(THE PROBLEM) The task calls for each record to be given again exactly.

+-------+

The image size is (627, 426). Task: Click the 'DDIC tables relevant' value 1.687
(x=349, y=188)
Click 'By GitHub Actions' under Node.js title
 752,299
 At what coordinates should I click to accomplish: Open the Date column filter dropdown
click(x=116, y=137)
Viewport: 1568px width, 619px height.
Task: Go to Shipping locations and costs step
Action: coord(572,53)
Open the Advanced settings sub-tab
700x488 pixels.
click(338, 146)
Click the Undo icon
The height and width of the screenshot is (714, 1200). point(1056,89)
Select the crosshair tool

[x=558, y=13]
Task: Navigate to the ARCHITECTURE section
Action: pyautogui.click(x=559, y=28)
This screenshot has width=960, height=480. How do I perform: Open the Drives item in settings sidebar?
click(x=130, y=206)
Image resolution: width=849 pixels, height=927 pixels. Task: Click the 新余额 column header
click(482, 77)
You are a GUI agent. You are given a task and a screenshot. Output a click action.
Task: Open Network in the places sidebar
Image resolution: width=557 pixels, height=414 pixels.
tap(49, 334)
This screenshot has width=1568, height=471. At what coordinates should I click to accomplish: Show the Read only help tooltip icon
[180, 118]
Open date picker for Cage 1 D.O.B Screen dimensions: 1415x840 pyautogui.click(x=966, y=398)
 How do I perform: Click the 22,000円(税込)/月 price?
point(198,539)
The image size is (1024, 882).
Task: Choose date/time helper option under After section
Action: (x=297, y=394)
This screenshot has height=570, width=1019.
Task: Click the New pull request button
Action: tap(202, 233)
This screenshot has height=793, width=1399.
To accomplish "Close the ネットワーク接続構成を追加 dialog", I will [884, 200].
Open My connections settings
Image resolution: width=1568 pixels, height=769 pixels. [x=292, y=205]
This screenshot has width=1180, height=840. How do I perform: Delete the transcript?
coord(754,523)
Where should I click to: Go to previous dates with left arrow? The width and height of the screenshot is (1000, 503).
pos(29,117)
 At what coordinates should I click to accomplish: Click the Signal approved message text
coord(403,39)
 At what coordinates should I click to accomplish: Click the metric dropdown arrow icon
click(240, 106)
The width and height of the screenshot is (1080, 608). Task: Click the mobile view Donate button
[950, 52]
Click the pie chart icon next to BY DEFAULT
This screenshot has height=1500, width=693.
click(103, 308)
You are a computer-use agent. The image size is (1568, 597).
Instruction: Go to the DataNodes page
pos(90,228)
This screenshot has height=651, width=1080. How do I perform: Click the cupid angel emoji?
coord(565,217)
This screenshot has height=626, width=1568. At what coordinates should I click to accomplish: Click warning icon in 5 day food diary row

+-------+

(RESPONSE)
The image size is (627, 426). Task: Click the 'DDIC tables relevant' value 1.687
(x=349, y=188)
Click 'By GitHub Actions' under Node.js title
 752,299
 At what coordinates should I click to accomplish: Open the Date column filter dropdown
click(x=116, y=137)
Viewport: 1568px width, 619px height.
Task: Go to Shipping locations and costs step
Action: coord(572,53)
Open the Advanced settings sub-tab
700x488 pixels.
click(338, 146)
Click the Undo icon
The height and width of the screenshot is (714, 1200). point(1056,89)
Select the crosshair tool

[x=558, y=13]
Task: Navigate to the ARCHITECTURE section
Action: pyautogui.click(x=559, y=28)
This screenshot has width=960, height=480. How do I perform: Open the Drives item in settings sidebar?
click(x=130, y=206)
Image resolution: width=849 pixels, height=927 pixels. Task: Click the 新余额 column header
click(482, 77)
You are a GUI agent. You are given a task and a screenshot. Output a click action.
Task: Open Network in the places sidebar
Image resolution: width=557 pixels, height=414 pixels.
tap(49, 334)
This screenshot has width=1568, height=471. At what coordinates should I click to accomplish: Show the Read only help tooltip icon
[180, 118]
Open date picker for Cage 1 D.O.B Screen dimensions: 1415x840 pyautogui.click(x=966, y=398)
 How do I perform: Click the 22,000円(税込)/月 price?
point(198,539)
The image size is (1024, 882).
Task: Choose date/time helper option under After section
Action: (x=297, y=394)
This screenshot has height=570, width=1019.
Task: Click the New pull request button
Action: tap(202, 233)
This screenshot has height=793, width=1399.
To accomplish "Close the ネットワーク接続構成を追加 dialog", I will [884, 200].
Open My connections settings
Image resolution: width=1568 pixels, height=769 pixels. [x=292, y=205]
This screenshot has width=1180, height=840. How do I perform: Delete the transcript?
coord(754,523)
Where should I click to: Go to previous dates with left arrow? The width and height of the screenshot is (1000, 503).
pos(29,117)
 At what coordinates should I click to accomplish: Click the Signal approved message text
coord(403,39)
 At what coordinates should I click to accomplish: Click the metric dropdown arrow icon
click(240, 106)
The width and height of the screenshot is (1080, 608). Task: Click the mobile view Donate button
[950, 52]
Click the pie chart icon next to BY DEFAULT
This screenshot has height=1500, width=693.
click(103, 308)
You are a computer-use agent. The image size is (1568, 597).
Instruction: Go to the DataNodes page
pos(90,228)
This screenshot has height=651, width=1080. How do I perform: Click the cupid angel emoji?
coord(565,217)
This screenshot has height=626, width=1568. At what coordinates should I click to accomplish: Click warning icon in 5 day food diary row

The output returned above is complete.